GLP-1RAs have been insufficiently evaluated as treatments for NUD. Results synthesized herein indicate that the adjunctive administration of GLP-1RAs may result in improved cessation rates compared to placebo. There is, however, inadequate characterization of the long-term effects of GLP-1RAs in persons with NUD. Available evidence also indicates that GLP-1RAs are able to mitigate post-cessation weight gain [20, 21, 23, 24, 26, 27]. Separately, it is reported that GLP-1RAs mitigate weight increase incurred from psychotropic drug exposure [24]. Additionally, GLP-1RAs show meaningful effects on nicotine consumption-related comorbidities in persons with NUD (e.g., cardiovascular disease) [30, 31].

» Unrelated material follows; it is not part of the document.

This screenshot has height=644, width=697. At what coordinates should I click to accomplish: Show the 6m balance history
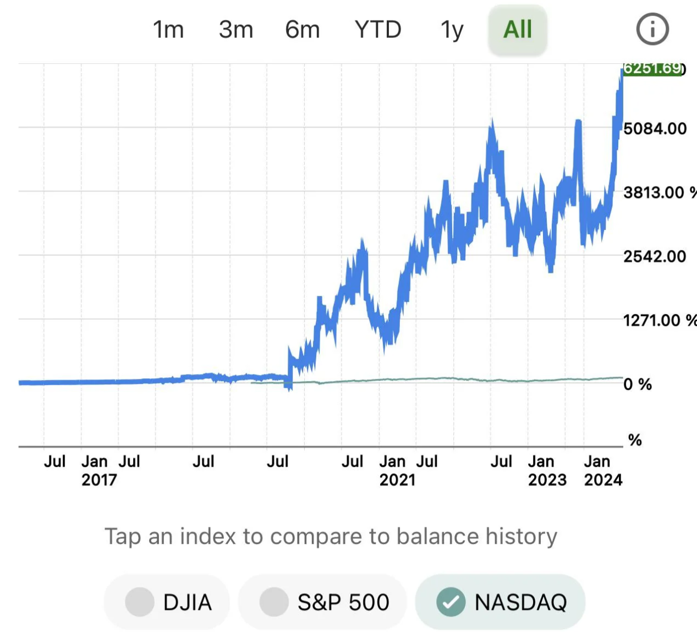tap(303, 30)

There are several methodological limitations that affect inferences and interpretations of our analysis. The overarching limitation is that most studies are preclinical and mechanistic and the extent to which they translate to human populations and behaviours is uncertain. In addition, there are no large adequately designed randomized double-blind placebo-controlled studies that have evaluated GLP-1RAs as monotherapy in the treatment of NUD. Additionally, two of the identified clinical studies evaluate the same group of participants in a 12-month follow up study, limiting population diversity. Consequently, the evidence base regarding GLP-1RAs for nicotine use would be inadequate currently to inform decisions in the clinical setting wherein NUD is a therapeutic target. Nonetheless, potential benefits of GLP-1RAs on aspects of NUD may be observed in some persons taking these agents for on-label indications (e.g., obesity, T2DM). Predisposition and/or prior history of addictive behaviours including NUD is an enduring trait inviting the need for longer-term studies. Also, only two GLP-1RAs (e.g., exenatide, dulaglutide) have been evaluated henceforth in NUD and the extent to which the efficacy of GLP-1RAs as a class effect is unknown. Moreover, the introduction of glucose insulinotropic polypeptide (GIP)/GLP co-agonists has yet to be studied in the treatment of NUD. Finally, there is a need for future studies to comprehensively ascertain clinical and/or biosignature aspects associated with health outcomes and tolerability in persons living with NUD.
Conclusion
GLP-1RAs show promise as potential treatments for persons with NUD, targeting smoking behaviour directly, craving, withdrawal, post-nicotine cessation weight gain, and tobacco-related comorbidities. Recent evidence indicates that GLP-1RAs are not causally related to suicidality, a critical safety observation in light of higher suicide rates amongst persons who are smokers living with mental illness [32]. Results from preclinical and preliminary clinical data justify conducting large, adequately controlled studies evaluating the short- and long-term outcome of GLP-1RAs in NUD. In addition, future studies should evaluate sub-populations with especially high rates of nicotine consumption (e.g., bipolar disorder), [33]. For practitioners providing care to persons with conditions wherein GLP-1RAs are indicated (e.g., obesity, T2DM) and who are smokers, awareness of the potential salutary effects of GLP-1RAs on smoking should be evaluated. In addition, future research vistas should attempt to ascertain whether GLP-1RAs not only reduce smoking behaviour but may also improve integrated outcomes involving mental health, quality of life and predisposition to use of other drugs of abuse.